◆ How to complete this task ◆
If an entry includes an image, drop the image and copy the rest verbatim.

[Information supplied Boundary: Start]

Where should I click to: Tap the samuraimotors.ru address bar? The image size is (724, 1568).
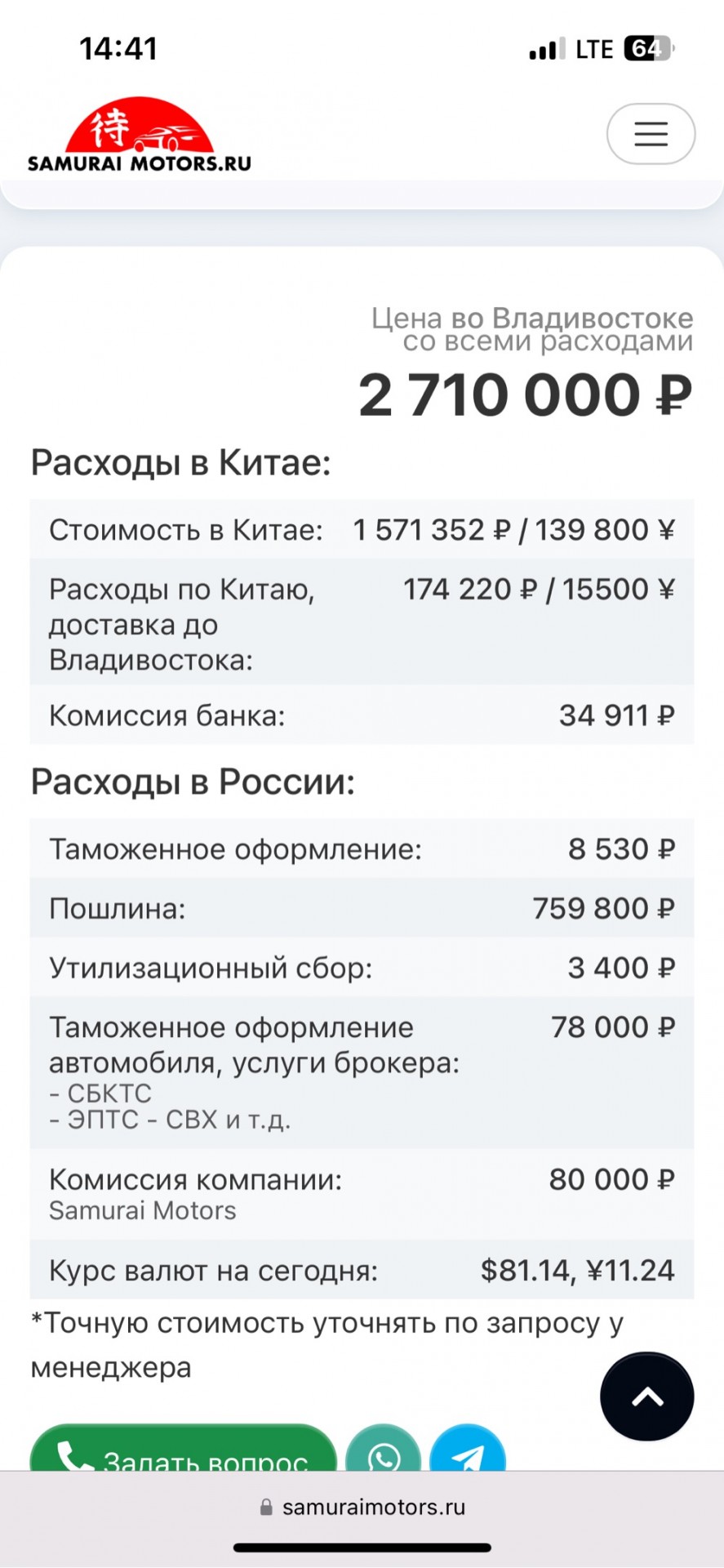click(362, 1508)
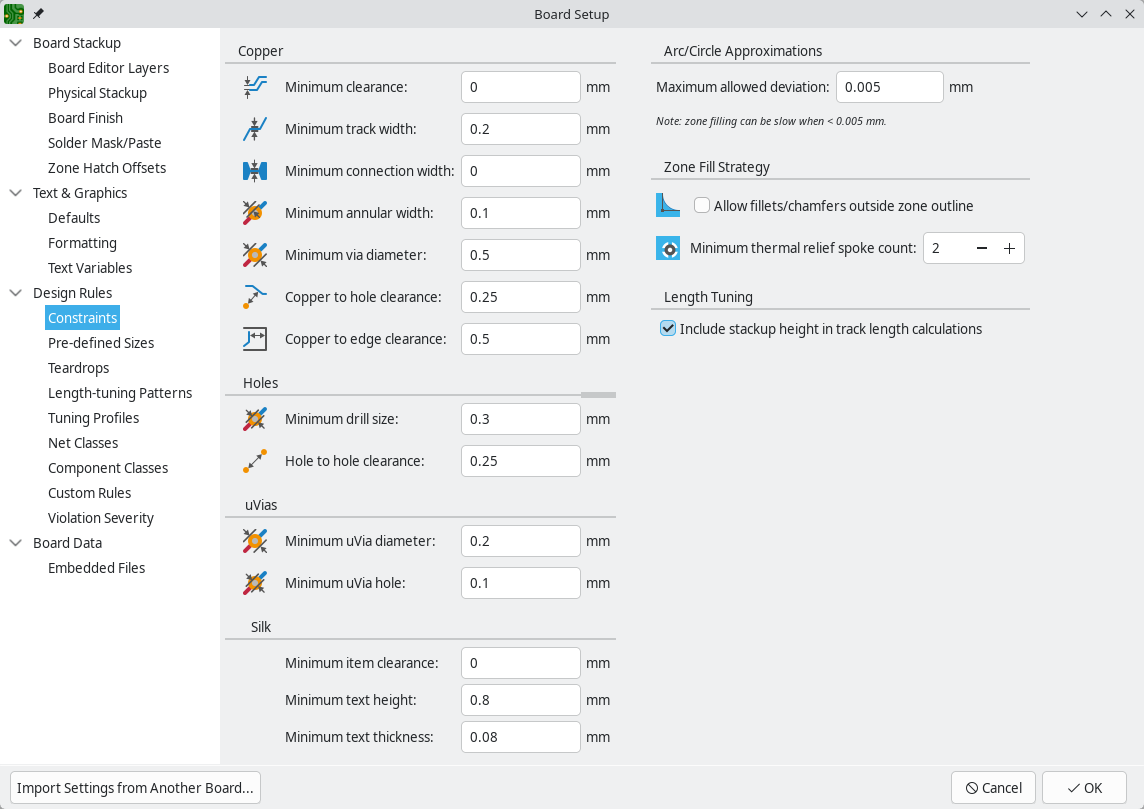The width and height of the screenshot is (1144, 809).
Task: Decrease the thermal relief spoke count
Action: click(982, 248)
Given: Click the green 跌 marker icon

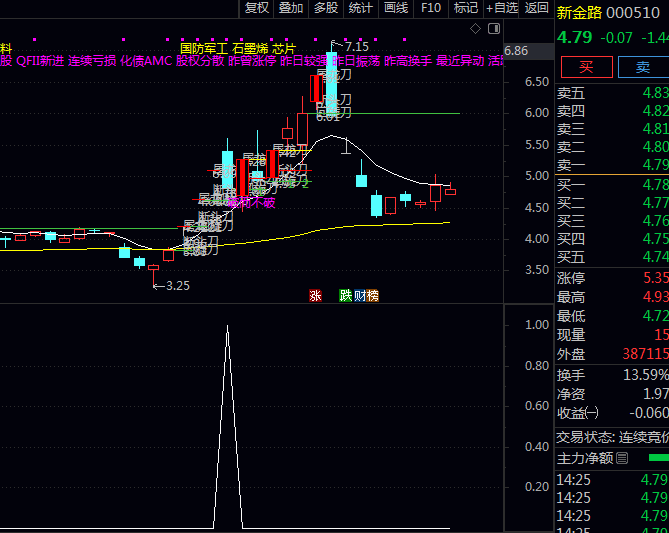Looking at the screenshot, I should [346, 295].
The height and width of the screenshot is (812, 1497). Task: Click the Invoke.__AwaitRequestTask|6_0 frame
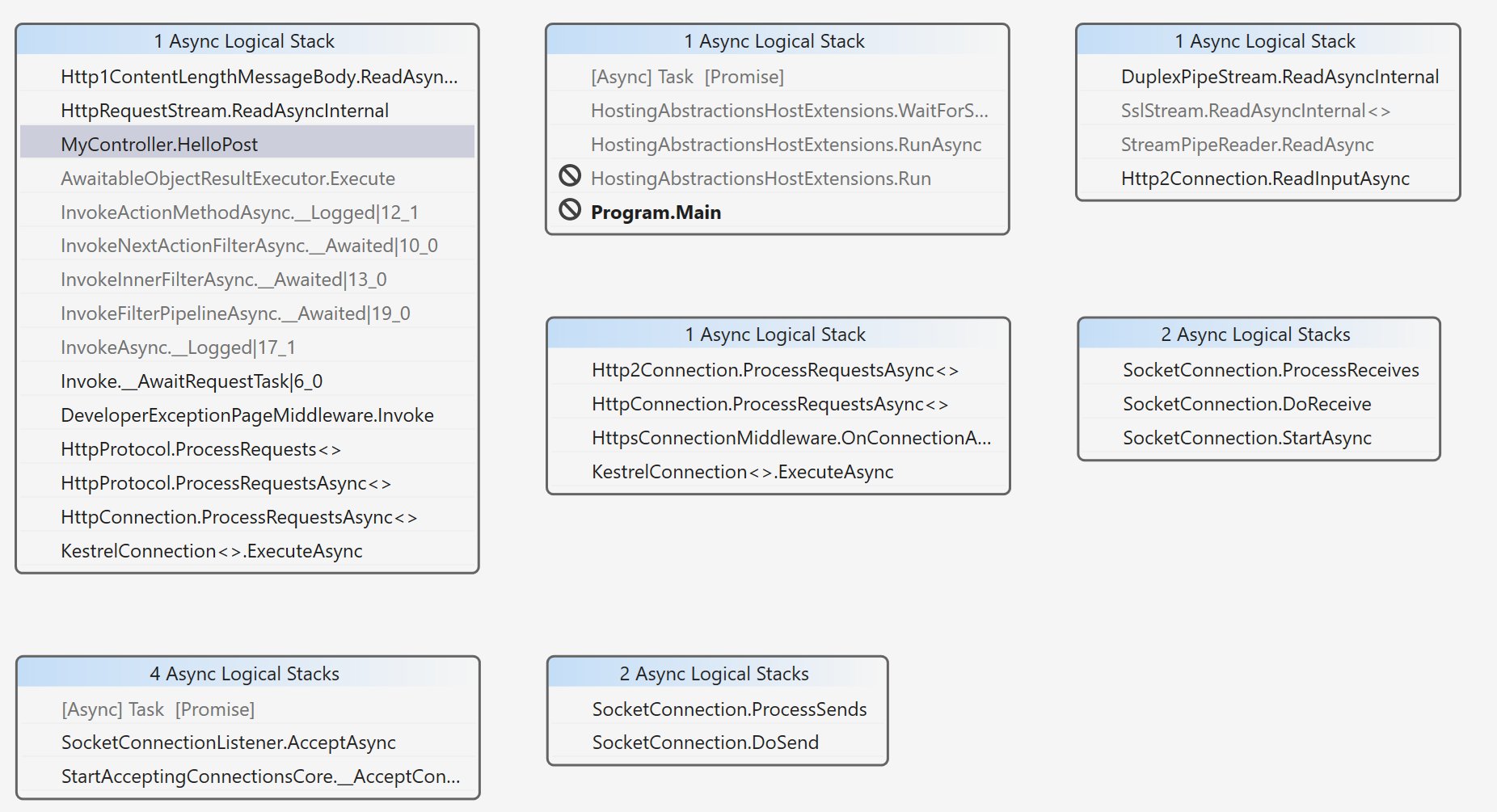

[Information supplied Boundary: End]

◆ Answer for the task ◆
Where should I click to: Tap the samuraimotors.ru address bar? The image size is (724, 1568).
click(362, 1508)
The width and height of the screenshot is (1144, 809).
Task: Decrease the thermal relief spoke count
Action: click(982, 248)
Given: Click the green 跌 marker icon

Looking at the screenshot, I should [346, 295].
The height and width of the screenshot is (812, 1497). Task: Click the Invoke.__AwaitRequestTask|6_0 frame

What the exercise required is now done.